Couche	FQDN fonctionnel	Implémentation actuelle	Alias legacy (résolution maintenue)
Notebooks et code	lab.<domaine>	JupyterHub + code-server	jupyter.<domaine>
Tableaux de bord et SQL Lab	bi.<domaine>	Apache Superset	superset.<domaine>
Orchestration de pipelines	orchestrator.<domaine>	Apache Airflow 3	airflow.<domaine>
SQL fédéré	federation.<domaine>	Trino	trino.<domaine>
Calcul distribué	compute.<domaine>	Apache Spark	spark.<domaine>
Expériences et registre ML	experiments.<domaine>	MLflow	mlflow.<domaine>
Passerelle IA	llm.<domaine>	LiteLLM	litellm.<domaine>
Fournisseur d'identité	identity.<domaine>	Keycloak	keycloak.<domaine>
Annuaire	directory.<domaine>	LLDAP	lldap.<domaine>
Stockage objet	storage.<domaine>	SeaweedFS S3	seaweedfs.<domaine>
Catalogue de données	catalog.<domaine>	OpenMetadata	openmetadata.<domaine>
Tableaux d'observabilité	metrics.<domaine>	Perses	perses.<domaine>
Recherche de logs	logs.<domaine>	VictoriaLogs	loki.<domaine>
Routage d'alertes	alerts.<domaine>	Alertmanager	alertmanager.<domaine>
Serveurs MCP	mcp.<domaine> / mcp-catalog.<domaine>	MCP Trino + OpenMetadata	mcp-trino.<domaine> / mcp-openmetadata.<domaine>
Registre conteneurs	registry.<domaine>	Harbor	harbor.<domaine>
Cockpit (UI opérateur)	demo.<domaine>	AKKO Cockpit	(aucun)
Documentation	docs.<domaine>	mkdocs Material	(aucun)
Apex / vitrine	<domaine>	Landing statique	(aucun)

Pourquoi c'est important

1. Souveraineté plutôt que rotation : chaque brique Lego peut être échangée sans casser les bookmarks utilisateur, les redirectUris OIDC, les paramètres IDE distants ou la configuration des notebooks.
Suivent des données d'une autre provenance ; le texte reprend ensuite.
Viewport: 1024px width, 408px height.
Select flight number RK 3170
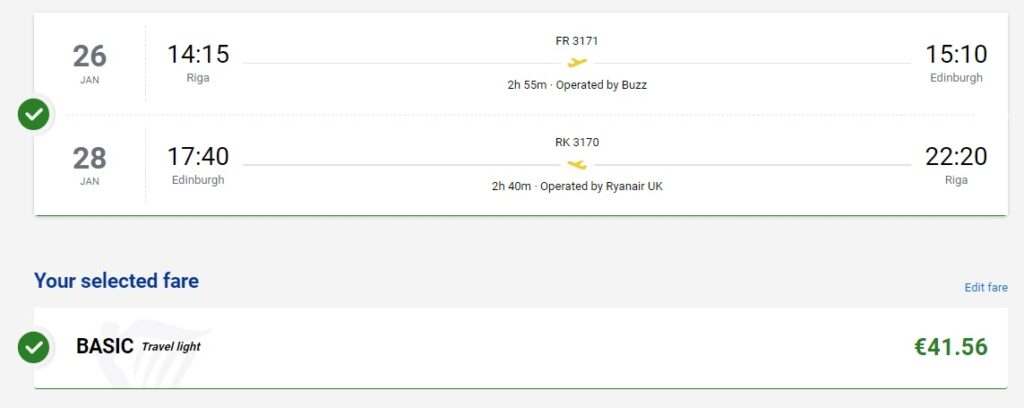(577, 142)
L'alias legacy survit un sprint supplémentaire pour faciliter la transition, puis est retiré.
2. Stabilité OIDC : le realm Keycloak inscrit pour chaque client (jupyterhub, superset, airflow, trino, mlflow, oauth2-proxy) les deux noms. Ajouter un nouveau FQDN fonctionnel se fait en une ligne dans helm/scripts/generate-domain-values.sh.
3. Stabilité des tests : la suite Playwright référence les noms fonctionnels, donc un swap d'implémentation n'oblige pas à réécrire les tests.

Comment ajouter un nouvel alias fonctionnel

1. Ajouter à helm/akko/templates/functional-aliases-ingresses.yaml.
2. Ajouter à helm/scripts/generate-domain-values.sh EXTRA_REDIRECTS pour que les clients OIDC apprennent le nouveau callback.
3. Ajouter à helm/akko/templates/oauth2-callback-ingresses.yaml la liste d'hosts pour qu'oauth2-proxy serve /oauth2/* sur le nouveau FQDN.
4. Si la couche est publique, ajouter l'annotation middleware oauth2-forward-auth.
5. bash helm/scripts/generate-domain-values.sh akko-ai.com pour régénérer values-domain.yaml et realm-domain.json.
6. helm upgrade akko helm/akko/ -n akko ... — le nouvel alias est en place en quelques secondes.

Vérification production

for h in lab bi orchestrator federation compute experiments metrics \
         llm directory storage identity alerts mcp mcp-catalog logs \
         registry; do
  curl -sILk -m 5 -o /dev/null -w "$h: HTTP %{http_code}\n" \
       "https://$h.akko-ai.com/"
done

Les seize FQDN fonctionnels doivent répondre 200, 302 ou 401. Un 404 signifie que l'Ingress alias fonctionnel manque. Un 502 signifie que la NetworkPolicy du chart backend bloque Traefik (voir le gotcha documenté — chaque chart avec Ingress public doit autoriser le contrôleur Traefik).

Référence

• ADR-035 — Certificat TLS wildcard via cert-manager DNS-01.
• ADR-035 update — Reverse proxy Caddy host-side sur Netcup (l'histoire spécifique de la terminaison TLS sur ce cluster).
• PR #39 — Sprint 47 V2 refactor URL fonctionnel + nettoyage cockpit.